The standard also defines the implementation-defined behavior , such as the size of int (which, as we told you, is architecture-dependent). We can think about such choices as the abstract machine parameters: before we start it, we have to choose these parameters.

Another example of such behavior is the modulo operation x % y. The result in case of negative y is implementation-defined.

What is the difference between implementation-defined and unspecified behavior? The answer is that the implementation (compiler) has to explicitly document the choices it makes, while in cases of unspecified behavior anything from a set of possible behaviors can occur.

12.3.4 Sequence Points

Sequence points are the places in the program where the state of the abstract machine is coherent to the state of the target machine. We can think about them this way: when we debug a program, we can execute it in a step-by-step fashion, where each step is roughly equivalent to a C statement. We usually stop on semicolon, function calls, || operator, etc. However, we can switch to the assembly view, where each statement will be encoded by possibly many instructions, and execute these instructions in the same manner. It allows us to execute only a part of statement, pausing in a halfway. In this moment , the state of the abstract C machine is not well defined. Once we finish executing instructions that implement one single statement, the machines’ states “synchronize,” allowing us to explore not only the state of assembly level but also the state of the C program itself. This is the sequence point.

The second, equivalent definition of sequence point is the place in the program where the side effects of previous expressions are already applied, but the side effects of the following ones are not yet applied.

The sequence points are

Semicolon.
Comma (which in C can act the same way as a semicolon, but also groups statements. Its usage is discouraged.).
Logic AND/OR (not bitwise versions!).
When the function arguments are evaluated but the function has not started its execution yet.
Question mark in the ternary operator.

Multiple real-world cases of undefined behavior are tied to the notion of sequence points. Listing 12-10 shows an example.
__________
» **Challenges**:
**A.** In the text on C behavior, update the passage starting at "Another example of" and ending at "behaviors can occur." so that "modulo" becomes "remainder".
**B.** According to the text on C behavior, which part of the ternary operator is listed as a sequence point?
**C.** Carry on the text about C sequence points past its final sentence.

» **Information supplied**:
__________
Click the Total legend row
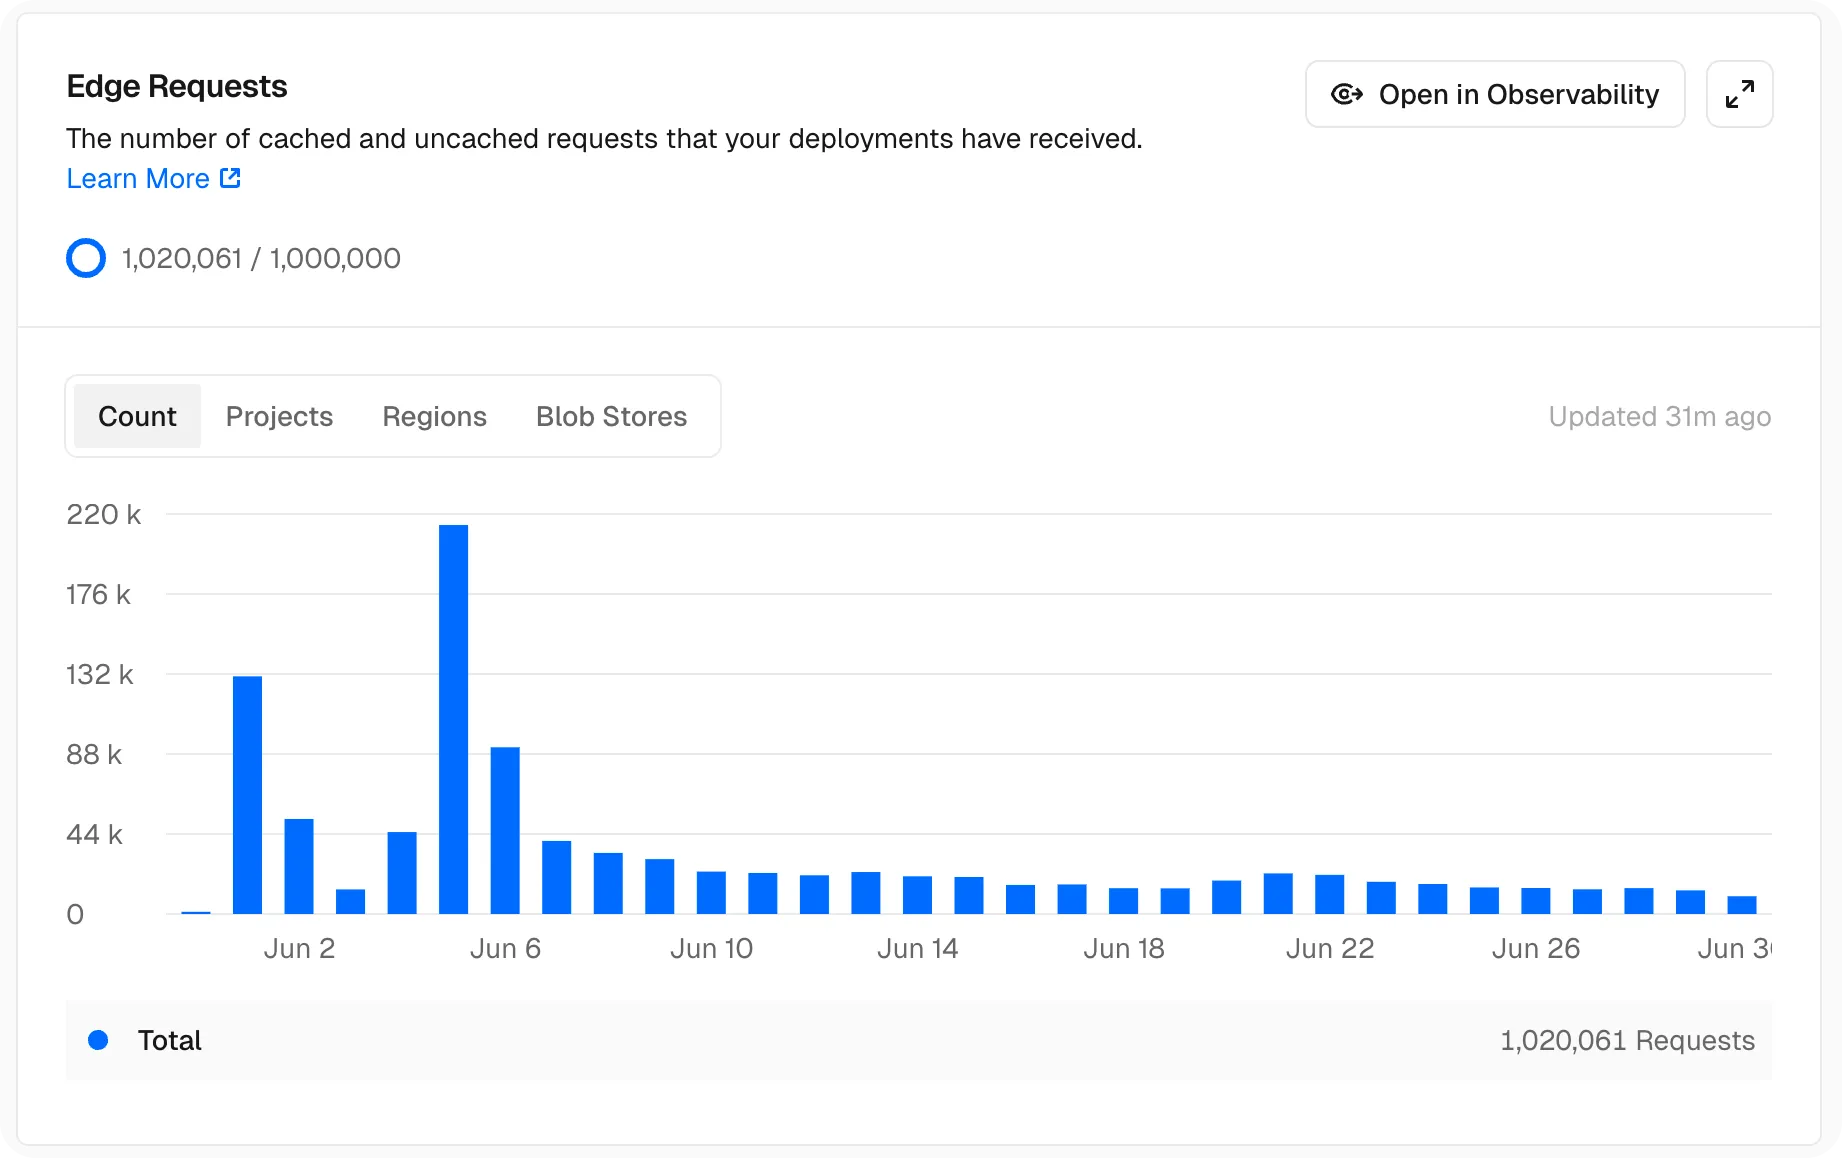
__________
» **Outputs for the tasks**:
**A.**
Another example of such behavior is the remainder operation x % y. The result in case of negative y is implementation-defined.

What is the difference between implementation-defined and unspecified behavior? The answer is that the implementation (compiler) has to explicitly document the choices it makes, while in cases of unspecified behavior anything from a set of possible behaviors can occur.

**B.** The question mark.

**C.**
Listing 12-10. seq_points.c

int i = 0;
i = i ++ * 10;

What is i equal to? Unfortunately, the best answer we can give is the following: there is an undefined behavior in this code. Apparently, we do not know whether the i will be incremented before assigning i*10 to i or after that. There are two writes in the same memory location before the sequence point and it is undefined in which order will they occur.

The cause of this is as we have seen in section 12.3.2, the subexpression evaluation order is not fixed. As subexpressions might have effects on the memory state (think function calls or pre-or postincrement operators), and there is no enforced order in which these effects occur, even the result of one subexpression may depend on the effects of the other.

12.4 Pragmatics

12.4.1 Alignment

From the point of view of the abstract machine, we are working with bytes of memory. Each byte has its address. The hardware protocols, used on the chip, are, however, quite different. It is quite common that the processor can only read packs of, say, 16 bytes, which start from an address divisible by 16. In other words, it can either read the first 16 byte-chunk from memory or the second one, but not a chunk that starts from an arbitrary address.

We say that the data is aligned on N-byte boundary if it starts from an address divisible by N. Apparently, if the data is aligned on kn-byte boundary, it is automatically aligned on n-byte boundary. For example, if the variable is aligned on 16-byte boundary, it is simultaneously aligned on an 8-byte boundary.

Aligned data (8-byte boundary):
0x00 00 00 00 00 00 00 00 :    11 22 33 44 55 66 77 88

Unaligned data (8-byte boundary):
0x00 00 00 00 00 00 00 00 :    .. .. .. 11 22 33 44 55
0x00 00 00 00 00 00 00 07 :    66 77 88 .. .. .. .. ..

What happens when the programmer requests a read of a multibyte value which spans over two such blocks (e.g., 8-byte value, whose first three bytes lie in one chunk, and the rest is in another one)? Different architectures give different answers to this question.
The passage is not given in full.